— DIRECTIONS FOR THIS TASK —
Word for word, transcribe all of the records.

[Entries taken from a collection]
┄┄┄┄┄┄┄┄┄┄

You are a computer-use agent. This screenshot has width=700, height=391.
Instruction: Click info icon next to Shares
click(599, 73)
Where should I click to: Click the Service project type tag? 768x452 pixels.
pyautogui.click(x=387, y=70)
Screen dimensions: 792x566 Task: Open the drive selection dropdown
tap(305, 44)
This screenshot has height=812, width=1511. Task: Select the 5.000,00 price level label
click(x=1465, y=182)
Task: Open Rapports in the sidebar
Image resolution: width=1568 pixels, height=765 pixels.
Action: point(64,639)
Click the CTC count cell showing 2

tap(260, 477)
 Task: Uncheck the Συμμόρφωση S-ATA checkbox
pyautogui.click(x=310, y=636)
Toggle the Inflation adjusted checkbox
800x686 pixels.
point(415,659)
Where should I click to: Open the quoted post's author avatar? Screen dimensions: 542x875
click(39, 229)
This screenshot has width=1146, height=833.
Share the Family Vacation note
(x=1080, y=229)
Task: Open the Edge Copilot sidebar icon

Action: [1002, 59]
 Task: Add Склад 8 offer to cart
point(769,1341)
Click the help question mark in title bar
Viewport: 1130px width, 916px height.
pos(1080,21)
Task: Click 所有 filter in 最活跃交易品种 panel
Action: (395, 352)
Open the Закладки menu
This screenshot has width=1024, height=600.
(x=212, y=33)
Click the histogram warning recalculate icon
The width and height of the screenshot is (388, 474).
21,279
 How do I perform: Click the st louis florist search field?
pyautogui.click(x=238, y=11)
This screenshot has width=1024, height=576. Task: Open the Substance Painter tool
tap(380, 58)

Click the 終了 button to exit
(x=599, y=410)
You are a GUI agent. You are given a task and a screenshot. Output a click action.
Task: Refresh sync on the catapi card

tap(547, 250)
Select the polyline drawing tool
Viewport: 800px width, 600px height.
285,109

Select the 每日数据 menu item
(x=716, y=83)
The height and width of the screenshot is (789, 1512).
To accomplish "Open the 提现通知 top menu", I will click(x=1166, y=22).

┄┄┄┄┄┄┄┄┄┄

— OUTPUT —
You are a computer-use agent. This screenshot has width=700, height=391.
Instruction: Click info icon next to Shares
click(599, 73)
Where should I click to: Click the Service project type tag? 768x452 pixels.
pyautogui.click(x=387, y=70)
Screen dimensions: 792x566 Task: Open the drive selection dropdown
tap(305, 44)
This screenshot has height=812, width=1511. Task: Select the 5.000,00 price level label
click(x=1465, y=182)
Task: Open Rapports in the sidebar
Image resolution: width=1568 pixels, height=765 pixels.
Action: point(64,639)
Click the CTC count cell showing 2

tap(260, 477)
 Task: Uncheck the Συμμόρφωση S-ATA checkbox
pyautogui.click(x=310, y=636)
Toggle the Inflation adjusted checkbox
800x686 pixels.
point(415,659)
Where should I click to: Open the quoted post's author avatar? Screen dimensions: 542x875
click(39, 229)
This screenshot has width=1146, height=833.
Share the Family Vacation note
(x=1080, y=229)
Task: Open the Edge Copilot sidebar icon

Action: [1002, 59]
 Task: Add Склад 8 offer to cart
point(769,1341)
Click the help question mark in title bar
Viewport: 1130px width, 916px height.
pos(1080,21)
Task: Click 所有 filter in 最活跃交易品种 panel
Action: (395, 352)
Open the Закладки menu
This screenshot has width=1024, height=600.
(x=212, y=33)
Click the histogram warning recalculate icon
The width and height of the screenshot is (388, 474).
21,279
 How do I perform: Click the st louis florist search field?
pyautogui.click(x=238, y=11)
This screenshot has width=1024, height=576. Task: Open the Substance Painter tool
tap(380, 58)

Click the 終了 button to exit
(x=599, y=410)
You are a GUI agent. You are given a task and a screenshot. Output a click action.
Task: Refresh sync on the catapi card

tap(547, 250)
Select the polyline drawing tool
Viewport: 800px width, 600px height.
285,109

Select the 每日数据 menu item
(x=716, y=83)
The height and width of the screenshot is (789, 1512).
To accomplish "Open the 提现通知 top menu", I will click(x=1166, y=22).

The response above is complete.